What I was seeing was that the data going into the firm aggregator was showing the same values in the 'previous' and 'current' data arrays! This simply could not be. In the aggregator, I was saving the data from the n-point smoother, by contributor, similarly to the n-point smoother itself, so that we can add in the new, remove the old, save the new as the old, and get a nice running aggregation.
But it wasn't working that way.
And it took me several hours to figure it out. But I did.
References. Java references are somewhat deceptive. In C++ I'd know what I was doing more clearly because I'd have to be more careful with the heap variables. Stack variables were easy as they went out of scope and were gone. Copies were cheap, relatively.
But in Java, everything is a reference. So when I was getting the 'previous' and 'current' data from the n-point smoother, I was really getting the reference to the arrays I was using as storage.
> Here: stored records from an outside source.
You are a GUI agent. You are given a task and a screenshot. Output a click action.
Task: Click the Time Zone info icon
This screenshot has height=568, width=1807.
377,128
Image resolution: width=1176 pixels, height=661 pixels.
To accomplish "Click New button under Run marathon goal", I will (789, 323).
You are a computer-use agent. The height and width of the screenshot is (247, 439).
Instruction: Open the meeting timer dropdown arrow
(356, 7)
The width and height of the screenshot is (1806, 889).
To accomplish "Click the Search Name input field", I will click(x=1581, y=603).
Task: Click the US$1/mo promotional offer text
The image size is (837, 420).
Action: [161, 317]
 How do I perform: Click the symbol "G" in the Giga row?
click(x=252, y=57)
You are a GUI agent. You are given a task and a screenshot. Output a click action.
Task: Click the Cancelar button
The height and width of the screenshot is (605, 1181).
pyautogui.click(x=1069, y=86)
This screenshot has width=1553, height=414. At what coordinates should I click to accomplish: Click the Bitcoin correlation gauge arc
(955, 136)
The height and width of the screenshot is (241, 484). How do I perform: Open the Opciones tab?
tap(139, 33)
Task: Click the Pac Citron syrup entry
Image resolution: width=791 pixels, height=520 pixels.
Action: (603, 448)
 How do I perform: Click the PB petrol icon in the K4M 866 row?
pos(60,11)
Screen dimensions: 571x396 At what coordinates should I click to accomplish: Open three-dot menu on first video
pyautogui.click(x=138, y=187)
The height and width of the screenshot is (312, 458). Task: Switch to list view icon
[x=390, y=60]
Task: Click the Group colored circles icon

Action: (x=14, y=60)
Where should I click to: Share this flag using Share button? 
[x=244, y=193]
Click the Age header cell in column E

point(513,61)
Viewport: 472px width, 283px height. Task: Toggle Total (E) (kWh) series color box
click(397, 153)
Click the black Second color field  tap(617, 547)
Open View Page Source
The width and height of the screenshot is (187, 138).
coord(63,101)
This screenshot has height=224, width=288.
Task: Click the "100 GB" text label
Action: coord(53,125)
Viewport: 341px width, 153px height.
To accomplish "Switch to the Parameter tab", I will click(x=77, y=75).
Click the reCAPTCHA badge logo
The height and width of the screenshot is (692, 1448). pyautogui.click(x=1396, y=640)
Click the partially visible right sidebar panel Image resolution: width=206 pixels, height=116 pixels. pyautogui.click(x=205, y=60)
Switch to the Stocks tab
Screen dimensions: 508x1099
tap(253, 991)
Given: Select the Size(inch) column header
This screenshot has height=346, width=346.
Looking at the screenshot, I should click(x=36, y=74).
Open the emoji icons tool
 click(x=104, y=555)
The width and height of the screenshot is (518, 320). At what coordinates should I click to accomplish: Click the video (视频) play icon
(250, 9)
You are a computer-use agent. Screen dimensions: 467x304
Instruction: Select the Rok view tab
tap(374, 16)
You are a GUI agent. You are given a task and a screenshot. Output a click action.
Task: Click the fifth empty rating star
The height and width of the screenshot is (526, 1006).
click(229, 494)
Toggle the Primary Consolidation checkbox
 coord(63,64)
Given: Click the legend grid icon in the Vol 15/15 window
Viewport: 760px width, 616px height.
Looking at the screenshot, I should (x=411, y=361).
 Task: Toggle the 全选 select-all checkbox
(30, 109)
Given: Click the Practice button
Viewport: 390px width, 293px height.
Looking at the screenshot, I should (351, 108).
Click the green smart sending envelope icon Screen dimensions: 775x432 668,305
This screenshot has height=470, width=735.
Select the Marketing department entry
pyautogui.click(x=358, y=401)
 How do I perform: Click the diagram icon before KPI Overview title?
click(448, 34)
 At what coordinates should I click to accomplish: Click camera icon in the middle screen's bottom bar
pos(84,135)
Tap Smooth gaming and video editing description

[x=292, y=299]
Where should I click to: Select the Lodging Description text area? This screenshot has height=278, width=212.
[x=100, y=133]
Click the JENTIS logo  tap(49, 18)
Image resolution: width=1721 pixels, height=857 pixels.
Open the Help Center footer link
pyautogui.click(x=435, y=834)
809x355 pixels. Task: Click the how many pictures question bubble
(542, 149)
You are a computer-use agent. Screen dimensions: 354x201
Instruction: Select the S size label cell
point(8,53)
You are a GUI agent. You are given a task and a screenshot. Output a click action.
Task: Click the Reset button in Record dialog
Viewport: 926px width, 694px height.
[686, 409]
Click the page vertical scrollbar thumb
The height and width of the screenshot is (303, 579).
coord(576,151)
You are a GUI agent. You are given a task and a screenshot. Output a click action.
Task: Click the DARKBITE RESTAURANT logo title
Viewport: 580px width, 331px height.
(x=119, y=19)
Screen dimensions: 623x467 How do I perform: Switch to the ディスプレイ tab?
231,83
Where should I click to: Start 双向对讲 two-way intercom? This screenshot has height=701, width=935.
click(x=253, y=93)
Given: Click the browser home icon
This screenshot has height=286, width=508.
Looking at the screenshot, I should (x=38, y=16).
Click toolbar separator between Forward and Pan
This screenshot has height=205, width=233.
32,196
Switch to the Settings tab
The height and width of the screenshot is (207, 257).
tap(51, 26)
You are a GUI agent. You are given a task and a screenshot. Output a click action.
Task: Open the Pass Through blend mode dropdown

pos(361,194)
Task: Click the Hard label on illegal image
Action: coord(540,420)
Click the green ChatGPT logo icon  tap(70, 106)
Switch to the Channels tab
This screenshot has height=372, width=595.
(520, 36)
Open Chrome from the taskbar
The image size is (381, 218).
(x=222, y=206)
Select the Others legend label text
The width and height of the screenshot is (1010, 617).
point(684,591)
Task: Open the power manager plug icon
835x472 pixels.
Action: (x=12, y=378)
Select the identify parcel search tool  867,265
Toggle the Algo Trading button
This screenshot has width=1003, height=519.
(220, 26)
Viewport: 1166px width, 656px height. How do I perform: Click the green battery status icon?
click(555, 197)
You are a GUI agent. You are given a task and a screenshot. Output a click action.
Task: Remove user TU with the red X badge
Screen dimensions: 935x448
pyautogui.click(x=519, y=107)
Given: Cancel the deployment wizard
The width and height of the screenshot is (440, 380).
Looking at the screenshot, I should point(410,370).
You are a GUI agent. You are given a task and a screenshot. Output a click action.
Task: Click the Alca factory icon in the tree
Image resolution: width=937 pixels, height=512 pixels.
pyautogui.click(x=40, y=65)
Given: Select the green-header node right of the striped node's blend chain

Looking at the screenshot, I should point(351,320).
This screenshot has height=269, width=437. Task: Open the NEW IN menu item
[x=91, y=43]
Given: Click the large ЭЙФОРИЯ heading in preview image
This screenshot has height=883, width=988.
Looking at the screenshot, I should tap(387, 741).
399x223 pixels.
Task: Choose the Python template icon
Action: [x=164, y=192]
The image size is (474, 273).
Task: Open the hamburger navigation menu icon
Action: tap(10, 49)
When I then got new data into the n-point smoother, I updated that data, and naturally, the data in the aggregator would change as well. After all, it's the same reference.
Ah!
So what I had to do was to make copies of the data coming out of the n-point smoother and into the aggregator. These, then formed snapshots of the data coming out and were exactly what I needed in the data flow.
In general, there's a lot to like about Java. Garbage Collection is one of them. But there are times that the visual warning of pointers in C++ makes it much easier to see issues - or potential issues. I've been coding for a while, and this guy flew right past me for several hours. That's tough to find.